Saved entries:

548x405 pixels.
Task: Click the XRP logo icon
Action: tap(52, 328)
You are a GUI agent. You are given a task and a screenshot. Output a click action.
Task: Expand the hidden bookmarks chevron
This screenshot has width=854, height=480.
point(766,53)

Problem description: Nothing should be returned except the lines from the one containing "You are a GUI" through the last line of the data, each restated word for word.

Solution to the problem:
You are a GUI agent. You are given a task and a screenshot. Output a click action.
Task: Expand the hidden bookmarks chevron
This screenshot has width=854, height=480.
point(766,53)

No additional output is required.